Harvey relief efforts pour in from football equipment staff members



The football team pitched in with Hurricane Harvey relief efforts by donating equipment.

Nick France

Not since Katrina have the American coasts seen a storm with the intensity and ferocity of Hurricane Harvey.

The Category 4 storm had a diameter of 280 miles and winds of 130 miles per hour when it first made landfall. Because it left an estimated $190 Billion in damages, the road to recovery will be long and difficult for those affected. 

This difficulty is only compounded by extensive flooding, caused by the record-breaking 51 inches of rain that fell in the state of Texas. No major city was hit harder than Houston, which lay directly in the path of the storm.

As it always does when tragedy strikes, the American public quickly came together behind the #HoustonStrong movement. A star-studded telethon headlined by Beyoncé, Stevie Wonder, Leo DiCaprio, Jamie Foxx and more raised $44 million for relief efforts.

Former owner of the Houston Rockets, Leslie Alexander, donated $10 million to the city’s official relief fund. Donations poured in from across the globe to the Houston Flood Relief Fund, run by NFL star JJ Watt, with donations totaling over $35 million. 

When a disaster as great as this one strikes, the aftermath affects far more than the damaged areas. The effects of Harvey reverberated through our very own community. For starters, the city of Houston stands as an important place in Villanova history. 

It was barely over a year ago that Kris Jenkins stood in Houston’s NRG Stadium and knocked down a 24-footer to give the Wildcats their second national championship. 

Not only this, but there are also many members of our community were personally affected by Hurricane Harvey. Freshman Brittney Williams, a Houston native, shared with us that her grandfather’s house, an older building, received a lot of damage.
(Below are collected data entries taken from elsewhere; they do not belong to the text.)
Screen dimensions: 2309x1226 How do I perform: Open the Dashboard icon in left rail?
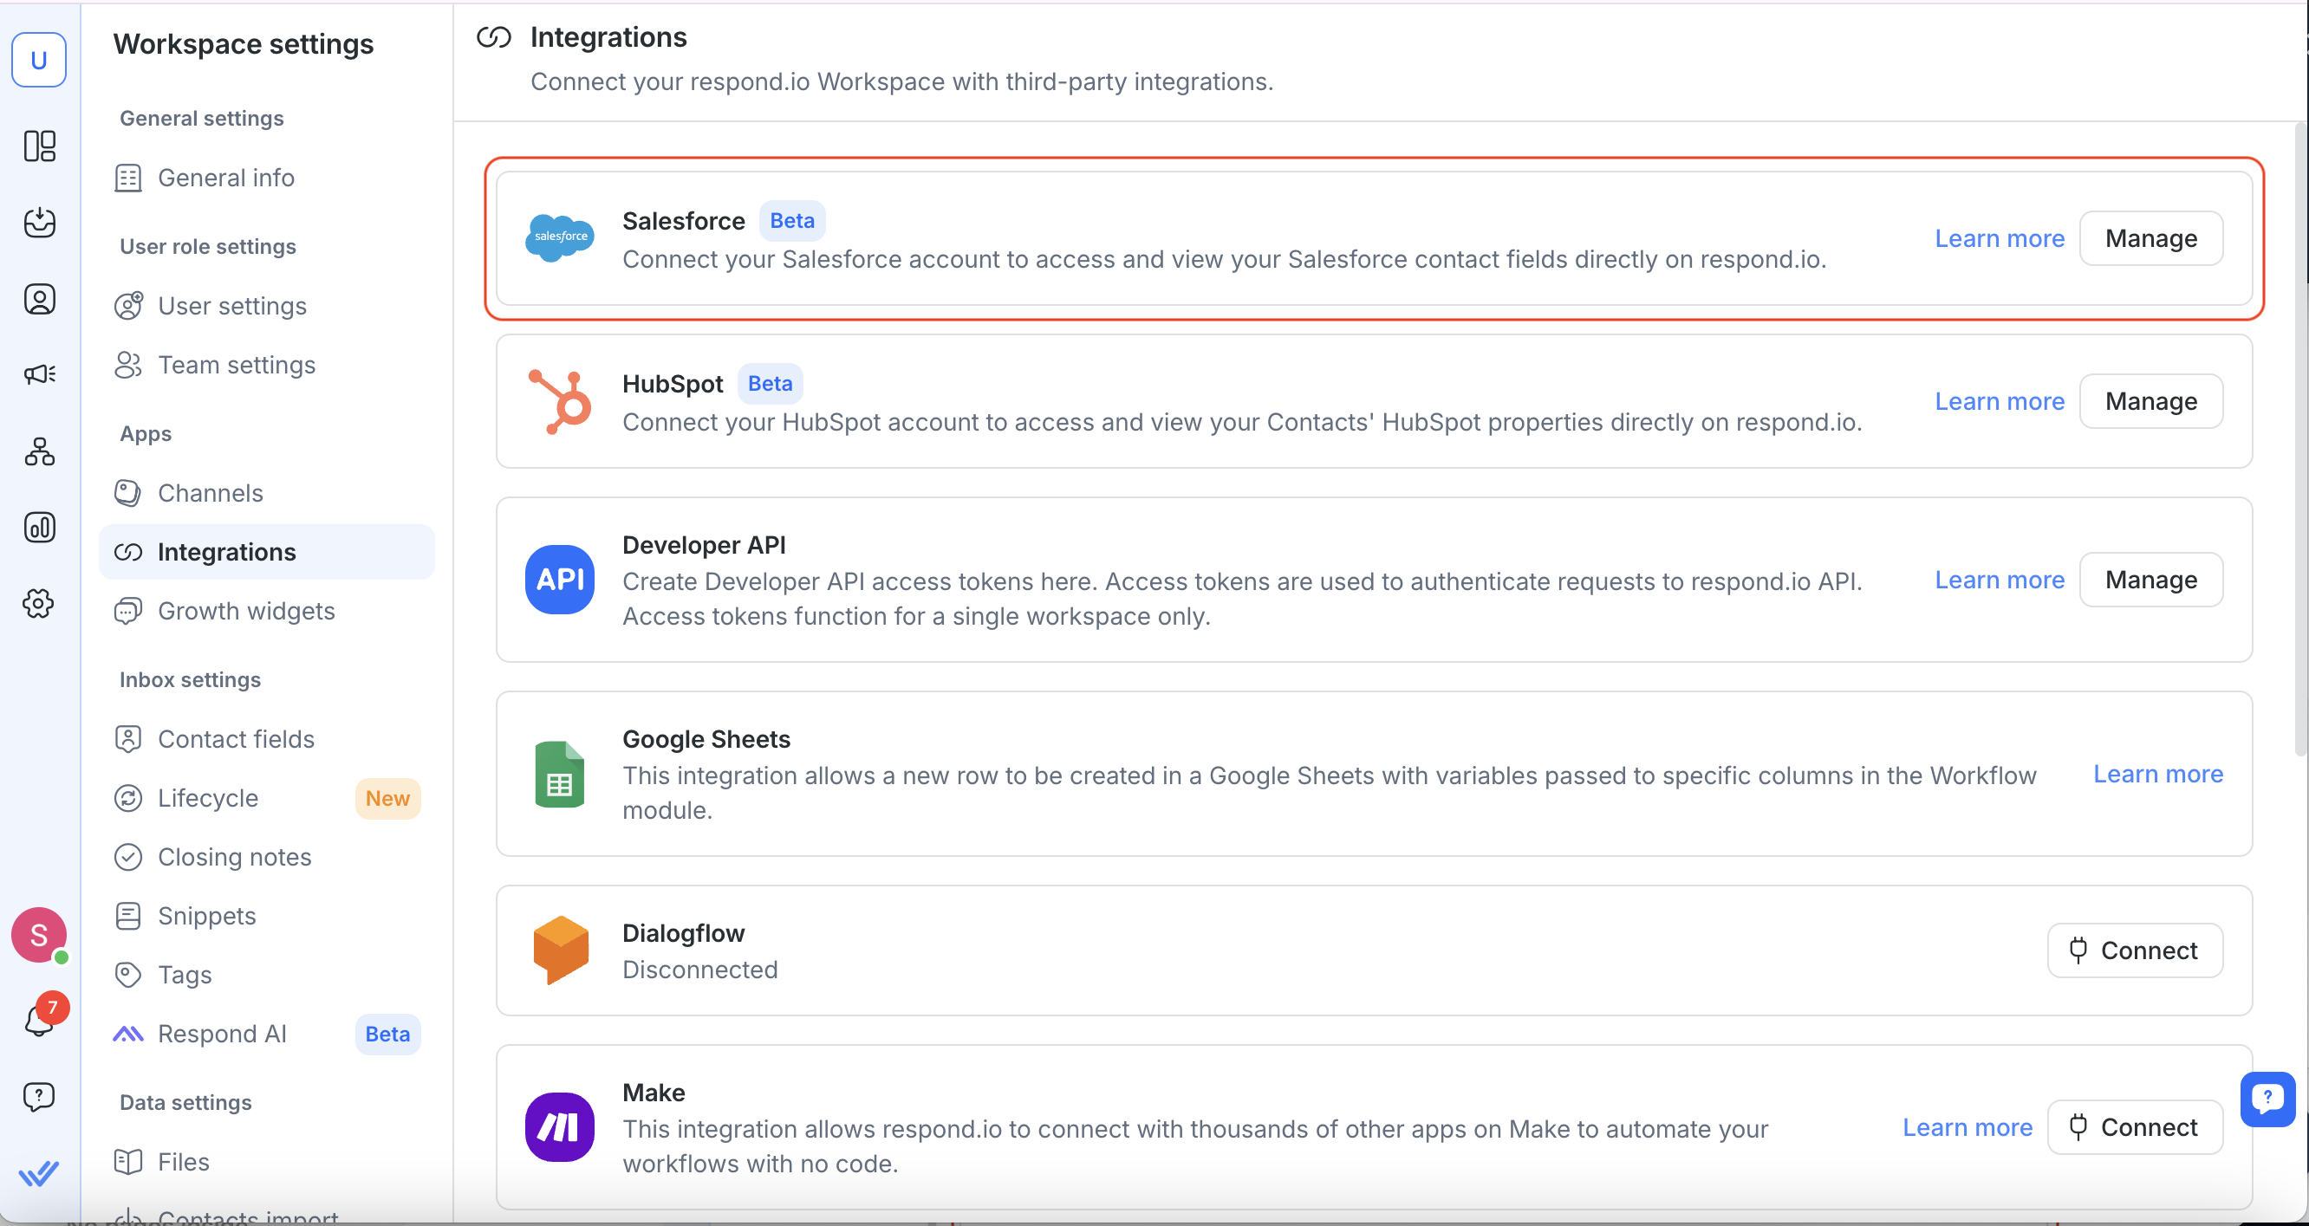click(39, 146)
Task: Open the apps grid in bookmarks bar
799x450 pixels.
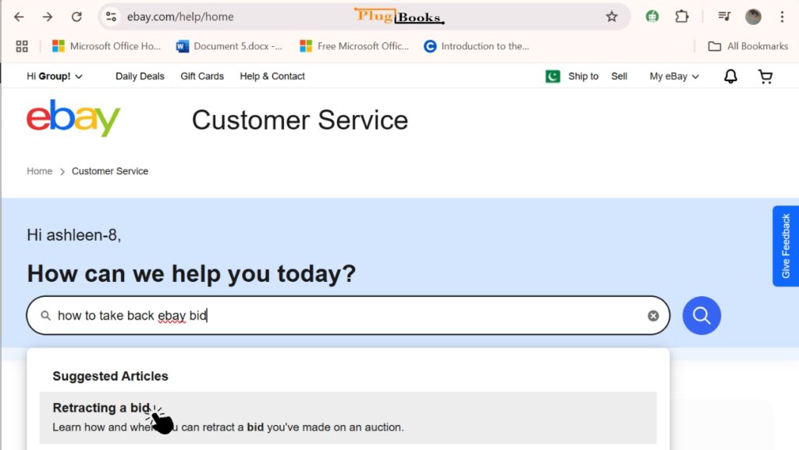Action: point(22,46)
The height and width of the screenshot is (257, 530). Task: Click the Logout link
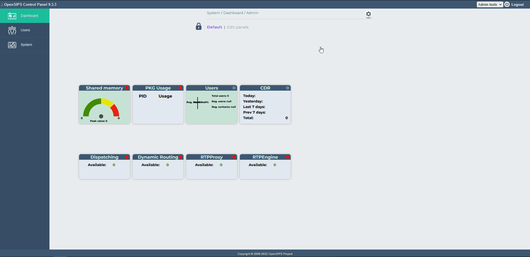click(x=518, y=4)
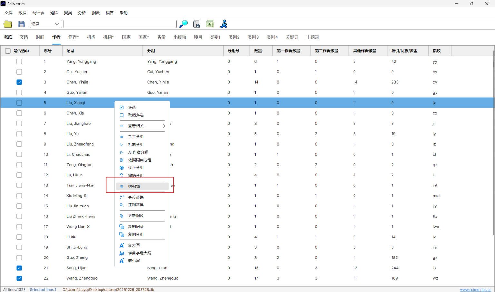Click the search input field

coord(120,24)
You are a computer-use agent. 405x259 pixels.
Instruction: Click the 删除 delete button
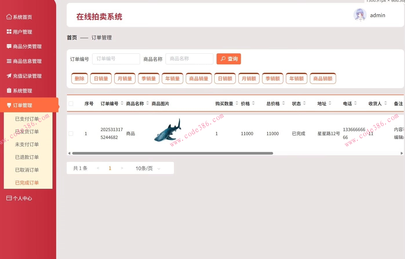79,78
The inside of the home is completely destroyed, and the family has lost albums of photos and other possessions. While repair efforts have begun on the old home, her grandfather has been staying in her childhood bedroom. No matter the extent of the repairs, there are just some things that can not be repaired like the loss of these old familial treasures. 

However, this does not mean relief efforts are useless.

Houston-native Thomas Dorrance says that “any contribution will do major things for the community no matter if it is money, food, clothing—everything donated is going to somebody that needs it.”

Money donated to the JJ Watt Houston Flood Relief Fund will go towards rebuilding homes, re-opening and improving schools, among many other causes. No matter the size of the donation or contribution made, every little bit helps. 

In the face of this tragedy, the University quickly turned to two of its three core values—Unitas and Caritas. Various GoFundMe pages were posted to the University’s social medias, and multiple donation tables were set up by The Oreo in the days following Harvey.

For example, a GoFundMe run by the @NovaNationer account on Instagram raised money ($1,415 at the time of this writing) for Catholic Charities U.S.A. This effort led by faculty members, alumni and current VU students is just one of many ways that people on campus came together to help those in need. To donate to this GoFundMe, visit @NovaNationer on Instagram.

In addition, the football team made a sizable donation to relief efforts. The head coach of the Houston Cougars, Kelvin Sampson, sent out a tweet calling for athletic departments across the country to send clothing to Houston.

The Wildcats were one of countless football teams from across the country that fulfilled this request. The football equipment staff worked for days straight just packing boxes full of old equipment and team apparel. 

While it will take a long time for Houston and surrounding areas to recover fully, every single donation helps. You, too, can help by donating to any of the University relief efforts or by donating online to local charities in Houston.